Mais te souviens-tu ? de la paix du calme et de la sérénité qui régnait dans cette grange, des voyageurs, de nous deux, de cet enfant, de cette grosse étoile dans le ciel ? dit le bœuf en se grattant les naseaux.
Tu sais quoi ? dit l'âne, je crois que tu as raison, ici rien de tout ça. Rien que du brouillard, de la pollution, du bruit et même pas d'étoiles !
Alors, rentrons ! Et ils s’envolèrent, laissant les hommes à leurs affaires…
Finalement, arrivé chez lui, l’âne photographe ouvrit son appareil pour y extraire la carte mémoire pour visionner toutes les images de son voyage.
Quelle ne fut pas sa surprise de voir sur son logiciel les vrais traits des hommes.
-Il n’y a pas de mensonge au paradis-.
Là où il pensait avoir saisi des sourires, pas grand-chose ! beaucoup de tristesse, même quelquefois de l’hypocrisie et souvent du mensonge. Mais alors ? fit l’âne !
Le bœuf dans sa grande sagesse de bête lui dit alors : Mais ignores-tu? –toi l’expert- que derrière une photographie se cache toujours la vérité !
Contrairement aux enfants qui généralement ne savent pas encore mentir et feindre, un portrait cache souvent une illusion, une situation, un problème ou encore une souffrance.

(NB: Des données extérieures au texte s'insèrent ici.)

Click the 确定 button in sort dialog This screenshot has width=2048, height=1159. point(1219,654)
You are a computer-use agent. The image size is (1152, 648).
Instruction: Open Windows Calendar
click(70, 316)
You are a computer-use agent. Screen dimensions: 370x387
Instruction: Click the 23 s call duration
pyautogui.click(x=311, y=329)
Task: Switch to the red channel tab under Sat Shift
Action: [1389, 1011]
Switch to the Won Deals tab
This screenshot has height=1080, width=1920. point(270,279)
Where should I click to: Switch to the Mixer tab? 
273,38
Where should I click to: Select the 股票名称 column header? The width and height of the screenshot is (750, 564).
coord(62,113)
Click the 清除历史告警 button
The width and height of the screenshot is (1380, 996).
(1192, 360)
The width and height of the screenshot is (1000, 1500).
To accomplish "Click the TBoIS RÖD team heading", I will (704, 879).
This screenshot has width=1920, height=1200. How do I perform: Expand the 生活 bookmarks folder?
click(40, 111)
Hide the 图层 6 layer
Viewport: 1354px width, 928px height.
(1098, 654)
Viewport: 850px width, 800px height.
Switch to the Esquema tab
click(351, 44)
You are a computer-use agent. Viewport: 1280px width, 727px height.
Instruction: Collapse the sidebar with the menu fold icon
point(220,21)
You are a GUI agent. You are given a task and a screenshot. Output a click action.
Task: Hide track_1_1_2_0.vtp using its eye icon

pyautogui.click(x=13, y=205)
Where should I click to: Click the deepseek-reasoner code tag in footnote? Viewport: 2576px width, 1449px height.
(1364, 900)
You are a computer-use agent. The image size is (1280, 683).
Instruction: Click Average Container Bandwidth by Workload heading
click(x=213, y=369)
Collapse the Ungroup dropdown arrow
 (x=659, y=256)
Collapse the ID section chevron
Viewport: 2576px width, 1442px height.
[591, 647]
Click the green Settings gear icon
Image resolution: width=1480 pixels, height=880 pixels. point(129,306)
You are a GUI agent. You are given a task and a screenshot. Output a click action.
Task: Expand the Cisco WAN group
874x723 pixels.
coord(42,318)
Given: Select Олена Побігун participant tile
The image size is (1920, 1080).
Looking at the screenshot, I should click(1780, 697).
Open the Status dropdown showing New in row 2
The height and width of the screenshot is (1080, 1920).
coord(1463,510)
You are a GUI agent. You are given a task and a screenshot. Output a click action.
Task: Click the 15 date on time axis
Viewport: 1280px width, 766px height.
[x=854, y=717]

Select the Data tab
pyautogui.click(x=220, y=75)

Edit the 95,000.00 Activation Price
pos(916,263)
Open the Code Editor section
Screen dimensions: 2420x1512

Profitons de ces quelques jours de convivialité, pour relativiser, nous reposer, réfléchir, nous calmer. Renvoyer Chimère à Typhon et Échidna, leurs idiots de parents, et chassons les fausses vérités de nos cœurs.
Prenons nos appareils-photos pour immortaliser nos réels sentiments, nos sensations, nos joies, notre amour vers nos proches, ainsi que notre sincère solidarité vers les peines et les souffrances des autres.
Comme disaient les Anciens d'ici,
"Moda taflava beige…Ningue te t’adma ferie familie e beige sta conta storie de ci vida e d’amore"
Rien ne remplacera jamais durant ces fêtes, les cercles de famille autour des vieux, qui à l’automne de leurs vies, transmettent aux nouvelles générations leurs savoirs et leurs amours.